さくらと寿一の交際がうまくいったことで、ハッピーな話が連続するかと思いきや、家族旅行で円満になったはずの観山家に、続々と問題が勃発する。

さくらと寿一はプロポーズの話を、弟・踊介に伝えるタイミングを見計らっていた。

そこに、有頂天になっていた寿一は、世阿弥マシンのLINEスタンプを、さくらではなく、弟・踊介に送ってしまったことで、バレてしまう。

そのことがきっかけで、弟・踊介は家に近寄らなくなる。

ここで、雲行きが怪しくなってきたが、これは、バレたらそなるだろうという予想は付いていた。

そこにさらなる問題が・・・。

さくらとの関係を妹・舞に打ち明けようとする寿一が逆に打ち明けられたOSDの浮気問題

妹・舞にさくらとのことを切り出そうとした寿一。

そこに、まさかの妹・舞の夫OSDが店の女の子と浮気をしていると告白されてしまう。

OSDを、観山家に呼ぶことになってからが、観山家を襲う修羅場の第一弾到来だった。

観山家一同揃った中で、なぜかOSDと一緒に浮気相手と思わしき女店員もやってきたことで、舞の怒りは爆発する。

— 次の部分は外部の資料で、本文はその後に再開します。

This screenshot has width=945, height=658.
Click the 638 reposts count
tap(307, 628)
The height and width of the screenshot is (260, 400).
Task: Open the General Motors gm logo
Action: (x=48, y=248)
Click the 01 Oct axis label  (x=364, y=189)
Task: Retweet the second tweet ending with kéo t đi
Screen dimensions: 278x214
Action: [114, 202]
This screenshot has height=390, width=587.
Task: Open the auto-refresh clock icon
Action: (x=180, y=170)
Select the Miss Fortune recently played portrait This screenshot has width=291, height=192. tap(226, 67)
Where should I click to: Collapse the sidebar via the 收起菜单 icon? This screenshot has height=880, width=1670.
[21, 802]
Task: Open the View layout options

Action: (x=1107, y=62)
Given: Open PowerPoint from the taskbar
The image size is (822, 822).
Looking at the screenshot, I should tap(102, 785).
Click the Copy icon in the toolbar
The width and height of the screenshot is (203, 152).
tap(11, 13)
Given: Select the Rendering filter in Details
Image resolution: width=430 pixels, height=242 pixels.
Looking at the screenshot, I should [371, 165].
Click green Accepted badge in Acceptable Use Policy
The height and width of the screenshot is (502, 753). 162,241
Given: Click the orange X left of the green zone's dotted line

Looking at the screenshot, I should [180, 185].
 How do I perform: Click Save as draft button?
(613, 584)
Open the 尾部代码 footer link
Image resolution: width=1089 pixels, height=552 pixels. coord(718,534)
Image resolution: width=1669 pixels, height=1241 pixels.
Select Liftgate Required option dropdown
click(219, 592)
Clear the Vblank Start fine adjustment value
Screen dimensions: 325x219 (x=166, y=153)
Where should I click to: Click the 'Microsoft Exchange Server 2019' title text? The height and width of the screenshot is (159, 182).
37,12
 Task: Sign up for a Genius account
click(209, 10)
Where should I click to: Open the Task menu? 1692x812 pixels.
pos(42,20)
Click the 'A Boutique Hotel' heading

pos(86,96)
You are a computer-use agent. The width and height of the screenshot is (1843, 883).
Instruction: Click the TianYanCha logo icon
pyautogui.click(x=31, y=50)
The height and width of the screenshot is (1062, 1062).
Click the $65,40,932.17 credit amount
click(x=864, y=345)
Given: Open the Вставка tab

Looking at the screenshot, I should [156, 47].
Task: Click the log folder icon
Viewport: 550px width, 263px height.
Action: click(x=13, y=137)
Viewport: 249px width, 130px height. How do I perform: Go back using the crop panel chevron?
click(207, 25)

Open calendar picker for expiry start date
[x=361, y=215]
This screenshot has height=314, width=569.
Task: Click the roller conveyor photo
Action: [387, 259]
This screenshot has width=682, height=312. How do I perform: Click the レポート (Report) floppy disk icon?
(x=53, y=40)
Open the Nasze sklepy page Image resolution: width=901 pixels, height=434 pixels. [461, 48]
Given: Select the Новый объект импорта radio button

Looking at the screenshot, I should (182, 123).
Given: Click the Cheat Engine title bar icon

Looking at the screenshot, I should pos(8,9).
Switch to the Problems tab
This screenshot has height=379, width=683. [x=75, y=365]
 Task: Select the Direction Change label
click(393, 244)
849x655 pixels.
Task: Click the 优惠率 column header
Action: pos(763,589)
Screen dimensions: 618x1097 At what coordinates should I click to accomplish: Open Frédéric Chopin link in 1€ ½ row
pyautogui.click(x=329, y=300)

ことはOSDのことではなく、寿三郎と寿限無の関係、寿三郎の浮気が原因で泣いていた母への思いが、こみ上げてくる。

さらに、舞の初恋の相手が寿限無だったことまで明かされる。

修羅場の中に、そんな事実が?と驚愕する内容を盛り込んでいる。

この事実は想定しなかった・・・と思った人は多いのではないだろうか。

そして、寿三郎、OSDへの怒りを大爆発させた舞も、観山家に近づかなくなってしまうのだ。

さらに観山家を襲った修羅場は寿三郎の一言で寿限無も・・・?

寿一のアキレス腱断裂で、寿限無が寿三郎のお風呂タイムの担当になった。

ところが、寿一が治るまで風呂に入らないと言い出す寿三郎の言葉を、聞いてしまった寿限無。

やりたくてやってないと怒りをあらわにする寿限無に、寿一はその気持ちをぶつけようと、説得するも、階段から落ちてしまう。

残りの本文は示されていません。